3.4 Context Object — BrowserManager¶
BrowserManager acts as a Context Object, encapsulating all Playwright state (browser instance, context pool, active user) behind a clean async API. This isolates the agent and tool dispatcher from Playwright's async complexity.
4. Module dependency graph¶
graph LR
cli --> agent
cli --> config
agent --> browser
agent --> tools
agent --> config
tools --> browser
tools --> covers
covers --> config
browser --> config
All modules depend only on the layer below them, preventing circular imports.
5. Agentic loop — sequence diagram¶
sequenceDiagram
participant Agent as BrowserAgent.run()
participant Claude as Anthropic API
participant Dispatcher as tools.dispatch()
participant Browser as BrowserManager
participant Observer
Agent->>Observer: emit(GOAL_START)
loop Until end_turn or step limit
Agent->>Observer: emit(STEP_START)
Agent->>Claude: messages.create(history + tools)
Claude-->>Agent: content blocks
loop For each text block
Agent->>Observer: emit(AGENT_TEXT)
end
loop For each tool_use block
Agent->>Observer: emit(TOOL_CALL)
Agent->>Dispatcher: dispatch(tool_name, input, bm)
Dispatcher->>Browser: browser action
Browser-->>Dispatcher: result
Dispatcher-->>Agent: result
Agent->>Observer: emit(TOOL_RESULT)
end
Agent->>Claude: tool_result messages
end
Agent->>Observer: emit(GOAL_COMPLETE or STEP_LIMIT)
6. Multi-user context model¶
Each simulated user gets an isolated Playwright BrowserContext with its own cookies and session storage. Switching users is O(1) — contexts are lazily created and cached.
graph TB
BM["BrowserManager"]
C1["Context: admin<br/>(cookies, sessionStorage)"]
C2["Context: alice<br/>(cookies, sessionStorage)"]

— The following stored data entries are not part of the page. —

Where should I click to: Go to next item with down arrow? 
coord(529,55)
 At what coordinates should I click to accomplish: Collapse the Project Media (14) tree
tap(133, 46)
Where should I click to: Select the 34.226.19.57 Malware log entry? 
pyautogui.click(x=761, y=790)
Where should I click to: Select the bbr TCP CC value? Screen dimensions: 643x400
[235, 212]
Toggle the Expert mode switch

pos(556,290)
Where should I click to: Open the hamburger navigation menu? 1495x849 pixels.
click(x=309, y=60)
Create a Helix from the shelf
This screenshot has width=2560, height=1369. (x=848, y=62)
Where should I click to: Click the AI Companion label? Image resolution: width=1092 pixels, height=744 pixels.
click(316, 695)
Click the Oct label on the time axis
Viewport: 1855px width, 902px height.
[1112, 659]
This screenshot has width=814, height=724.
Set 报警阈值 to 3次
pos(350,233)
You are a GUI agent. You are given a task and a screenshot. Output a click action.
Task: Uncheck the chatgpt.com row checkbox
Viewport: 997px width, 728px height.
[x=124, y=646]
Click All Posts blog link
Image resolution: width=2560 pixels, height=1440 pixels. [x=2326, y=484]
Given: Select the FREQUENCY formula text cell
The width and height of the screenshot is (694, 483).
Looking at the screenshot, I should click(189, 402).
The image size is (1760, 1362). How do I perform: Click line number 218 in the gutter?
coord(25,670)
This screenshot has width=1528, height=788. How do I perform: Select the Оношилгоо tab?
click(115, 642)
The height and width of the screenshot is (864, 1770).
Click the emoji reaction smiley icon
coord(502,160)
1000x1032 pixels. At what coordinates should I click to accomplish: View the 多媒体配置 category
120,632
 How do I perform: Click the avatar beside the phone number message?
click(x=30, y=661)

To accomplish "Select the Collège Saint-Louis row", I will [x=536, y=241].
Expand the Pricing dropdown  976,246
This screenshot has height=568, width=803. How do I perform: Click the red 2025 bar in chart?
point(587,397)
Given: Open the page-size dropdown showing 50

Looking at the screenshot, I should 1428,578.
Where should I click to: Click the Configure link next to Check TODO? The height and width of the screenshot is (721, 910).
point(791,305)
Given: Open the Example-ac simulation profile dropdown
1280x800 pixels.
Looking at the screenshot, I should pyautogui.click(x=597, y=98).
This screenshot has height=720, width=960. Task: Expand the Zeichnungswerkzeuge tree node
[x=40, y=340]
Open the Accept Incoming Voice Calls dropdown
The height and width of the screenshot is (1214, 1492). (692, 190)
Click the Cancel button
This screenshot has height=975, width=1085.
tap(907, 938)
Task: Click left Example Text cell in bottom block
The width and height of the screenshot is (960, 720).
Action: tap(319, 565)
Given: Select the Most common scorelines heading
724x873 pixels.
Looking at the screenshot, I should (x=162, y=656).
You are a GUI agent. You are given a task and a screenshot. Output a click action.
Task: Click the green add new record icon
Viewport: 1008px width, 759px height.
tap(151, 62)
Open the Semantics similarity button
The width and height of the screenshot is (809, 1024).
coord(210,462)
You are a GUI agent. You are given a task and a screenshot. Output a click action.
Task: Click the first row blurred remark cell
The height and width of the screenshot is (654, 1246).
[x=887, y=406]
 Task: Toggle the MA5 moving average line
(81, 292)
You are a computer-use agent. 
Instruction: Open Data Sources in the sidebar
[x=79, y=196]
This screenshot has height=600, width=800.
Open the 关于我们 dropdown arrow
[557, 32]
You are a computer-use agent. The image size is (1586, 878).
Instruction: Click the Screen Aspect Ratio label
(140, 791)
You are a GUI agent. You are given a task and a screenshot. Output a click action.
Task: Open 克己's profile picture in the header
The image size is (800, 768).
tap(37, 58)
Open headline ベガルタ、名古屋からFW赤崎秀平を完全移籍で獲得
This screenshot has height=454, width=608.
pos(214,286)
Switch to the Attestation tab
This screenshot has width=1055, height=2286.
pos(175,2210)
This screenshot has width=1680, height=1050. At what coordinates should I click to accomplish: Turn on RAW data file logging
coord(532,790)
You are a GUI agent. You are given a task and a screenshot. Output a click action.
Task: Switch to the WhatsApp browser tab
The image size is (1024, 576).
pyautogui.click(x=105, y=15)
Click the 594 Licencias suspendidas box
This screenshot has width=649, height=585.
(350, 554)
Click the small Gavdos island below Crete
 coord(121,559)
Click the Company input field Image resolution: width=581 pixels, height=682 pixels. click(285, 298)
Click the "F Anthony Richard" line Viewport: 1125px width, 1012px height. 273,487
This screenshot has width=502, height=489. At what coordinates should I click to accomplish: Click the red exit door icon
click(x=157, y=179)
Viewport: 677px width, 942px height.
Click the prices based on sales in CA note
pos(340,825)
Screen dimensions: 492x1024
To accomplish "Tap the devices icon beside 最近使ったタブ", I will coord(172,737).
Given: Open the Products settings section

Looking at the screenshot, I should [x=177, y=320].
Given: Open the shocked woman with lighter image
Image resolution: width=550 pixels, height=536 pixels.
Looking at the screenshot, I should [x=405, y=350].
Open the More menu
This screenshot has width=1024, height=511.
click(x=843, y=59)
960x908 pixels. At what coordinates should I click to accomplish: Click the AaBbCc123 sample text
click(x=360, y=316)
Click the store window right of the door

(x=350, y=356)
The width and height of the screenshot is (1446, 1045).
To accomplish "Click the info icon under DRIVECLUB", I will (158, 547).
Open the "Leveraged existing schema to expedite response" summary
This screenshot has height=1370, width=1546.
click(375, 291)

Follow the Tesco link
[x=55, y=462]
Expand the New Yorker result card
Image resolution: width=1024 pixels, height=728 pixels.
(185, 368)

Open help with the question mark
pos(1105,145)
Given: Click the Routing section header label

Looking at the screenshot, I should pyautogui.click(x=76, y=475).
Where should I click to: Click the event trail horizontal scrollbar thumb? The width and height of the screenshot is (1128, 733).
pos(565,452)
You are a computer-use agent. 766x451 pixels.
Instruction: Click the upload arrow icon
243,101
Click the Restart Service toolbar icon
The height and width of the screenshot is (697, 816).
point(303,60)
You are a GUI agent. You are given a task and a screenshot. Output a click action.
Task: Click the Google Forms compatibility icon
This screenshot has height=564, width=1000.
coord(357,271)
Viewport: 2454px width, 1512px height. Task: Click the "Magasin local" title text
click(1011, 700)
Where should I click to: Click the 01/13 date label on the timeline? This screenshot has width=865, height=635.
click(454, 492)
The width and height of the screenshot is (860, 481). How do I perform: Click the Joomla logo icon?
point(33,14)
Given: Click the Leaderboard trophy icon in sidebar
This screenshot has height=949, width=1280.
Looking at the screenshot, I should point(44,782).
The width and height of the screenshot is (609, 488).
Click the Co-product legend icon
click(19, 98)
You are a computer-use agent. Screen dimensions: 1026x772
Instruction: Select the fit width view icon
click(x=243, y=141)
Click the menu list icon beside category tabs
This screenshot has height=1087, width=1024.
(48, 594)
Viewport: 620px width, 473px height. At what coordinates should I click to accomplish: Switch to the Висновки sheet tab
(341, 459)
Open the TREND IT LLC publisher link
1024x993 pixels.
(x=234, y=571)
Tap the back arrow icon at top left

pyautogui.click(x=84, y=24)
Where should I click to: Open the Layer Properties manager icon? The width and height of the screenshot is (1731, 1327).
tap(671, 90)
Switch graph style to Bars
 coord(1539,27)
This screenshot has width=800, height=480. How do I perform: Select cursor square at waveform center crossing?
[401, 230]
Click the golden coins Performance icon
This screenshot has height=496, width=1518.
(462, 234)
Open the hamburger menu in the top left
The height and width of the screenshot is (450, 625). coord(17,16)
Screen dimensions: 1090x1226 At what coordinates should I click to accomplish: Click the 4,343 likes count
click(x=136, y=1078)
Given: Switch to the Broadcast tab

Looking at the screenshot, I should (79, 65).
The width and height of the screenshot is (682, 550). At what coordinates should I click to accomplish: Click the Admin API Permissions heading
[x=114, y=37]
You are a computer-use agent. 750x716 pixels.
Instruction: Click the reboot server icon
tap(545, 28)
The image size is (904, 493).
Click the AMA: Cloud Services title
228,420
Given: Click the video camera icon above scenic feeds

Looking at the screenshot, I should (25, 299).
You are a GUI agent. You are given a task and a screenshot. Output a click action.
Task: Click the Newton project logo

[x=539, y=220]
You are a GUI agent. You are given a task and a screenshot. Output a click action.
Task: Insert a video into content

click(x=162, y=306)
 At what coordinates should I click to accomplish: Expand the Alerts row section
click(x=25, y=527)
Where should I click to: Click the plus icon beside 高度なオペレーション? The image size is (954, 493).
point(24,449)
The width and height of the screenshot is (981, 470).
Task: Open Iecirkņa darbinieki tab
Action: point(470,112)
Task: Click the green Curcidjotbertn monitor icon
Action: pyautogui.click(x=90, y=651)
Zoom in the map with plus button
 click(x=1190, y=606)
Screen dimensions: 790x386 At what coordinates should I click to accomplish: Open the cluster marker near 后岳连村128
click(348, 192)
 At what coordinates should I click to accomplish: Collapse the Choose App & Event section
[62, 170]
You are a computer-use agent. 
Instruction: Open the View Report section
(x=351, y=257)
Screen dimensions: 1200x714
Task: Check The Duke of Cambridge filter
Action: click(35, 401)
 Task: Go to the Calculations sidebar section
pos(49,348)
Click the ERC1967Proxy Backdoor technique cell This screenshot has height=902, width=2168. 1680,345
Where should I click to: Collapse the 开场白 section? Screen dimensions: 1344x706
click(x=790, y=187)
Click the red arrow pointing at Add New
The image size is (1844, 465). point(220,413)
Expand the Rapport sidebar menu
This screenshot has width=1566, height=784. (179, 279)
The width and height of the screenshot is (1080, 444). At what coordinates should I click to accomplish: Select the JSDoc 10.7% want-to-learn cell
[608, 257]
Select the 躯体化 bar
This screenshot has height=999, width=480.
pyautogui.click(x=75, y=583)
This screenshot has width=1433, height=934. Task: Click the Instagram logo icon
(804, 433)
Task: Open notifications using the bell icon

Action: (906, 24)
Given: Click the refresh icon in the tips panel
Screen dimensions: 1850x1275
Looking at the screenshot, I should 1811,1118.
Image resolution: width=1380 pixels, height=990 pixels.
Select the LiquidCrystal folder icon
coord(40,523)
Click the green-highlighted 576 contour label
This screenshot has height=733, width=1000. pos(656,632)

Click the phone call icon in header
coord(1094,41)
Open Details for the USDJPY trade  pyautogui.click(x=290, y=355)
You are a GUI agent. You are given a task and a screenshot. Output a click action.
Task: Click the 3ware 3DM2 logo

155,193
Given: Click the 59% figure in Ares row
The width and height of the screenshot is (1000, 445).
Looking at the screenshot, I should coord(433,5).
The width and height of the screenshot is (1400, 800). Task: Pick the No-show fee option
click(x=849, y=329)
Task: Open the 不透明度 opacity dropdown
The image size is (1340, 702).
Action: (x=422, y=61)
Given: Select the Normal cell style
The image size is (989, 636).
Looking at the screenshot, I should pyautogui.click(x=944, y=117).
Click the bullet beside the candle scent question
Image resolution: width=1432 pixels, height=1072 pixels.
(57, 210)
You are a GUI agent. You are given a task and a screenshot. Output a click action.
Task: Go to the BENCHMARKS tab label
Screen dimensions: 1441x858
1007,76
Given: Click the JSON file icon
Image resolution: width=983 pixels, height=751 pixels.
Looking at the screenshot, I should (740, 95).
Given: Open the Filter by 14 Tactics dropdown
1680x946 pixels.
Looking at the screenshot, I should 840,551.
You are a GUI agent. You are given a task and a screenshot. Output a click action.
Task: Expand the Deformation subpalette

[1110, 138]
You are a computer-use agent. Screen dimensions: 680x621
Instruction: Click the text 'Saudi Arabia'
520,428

C3["Context: bob<br/>(cookies, sessionStorage)"]
BM --> C1
BM --> C2
BM --> C3
P1["Page"] --> C1
P2["Page"] --> C2
P3["Page"] --> C3
7. Key design decisions¶
| Decision | Rationale |
|---|---|
| Vision-first (screenshots) over selector-based | Adapts to any UI; no maintenance when the app changes |
| Structured tool schemas | Claude can reason about available actions; schemas are validated by the API |
| Strategy for cover sources | Open/Closed principle — new sources don't require modifying the orchestrator |
| Observer for agent output | Separates concerns; tests can use a no-op observer |
dataclass for SimUser |
Zero-boilerplate, auto-generated __eq__ and __repr__, IDE-friendly |
pyproject.toml over setup.py |
PEP 517/518 modern packaging standard |
src layout |
Prevents accidental imports of non-installed code during development |
8. Error handling strategy¶
| Layer | Approach |
|---|---|
| Browser actions | Return "ERROR: ..." strings rather than raising; the agent can read and recover |
| Cover sources | Catch httpx.HTTPError, log a warning, return empty list |
| Agent loop | Tool errors are fed back to Claude as text; Claude decides how to recover |
| CLI | Click's BadParameter for invalid user input; unhandled exceptions propagate |
9. Testing strategy¶
pyramid
accTitle: Test pyramid
accDescr: Unit tests form the base; integration tests are fewer
section Unit (fast, offline)
"config — SimUser, routes, env vars" : 15
"covers — strategy pattern, HTTP mocking" : 20
"browser — async mock, BrowserManager" : 18
"tools — dispatch routing, format_tool_result" : 14
"agent — observer pattern, loop logic" : 16
section Integration (real browser / network)
"BrowserManager — live Chromium" : 4
"CoverFetcher — live Open Library" : 2
All external HTTP calls in unit tests are intercepted with respx. Browser tests use pytest-asyncio with a live_browser fixture that spins up real Chromium (skipped by default in CI via SKIP_INTEGRATION=1).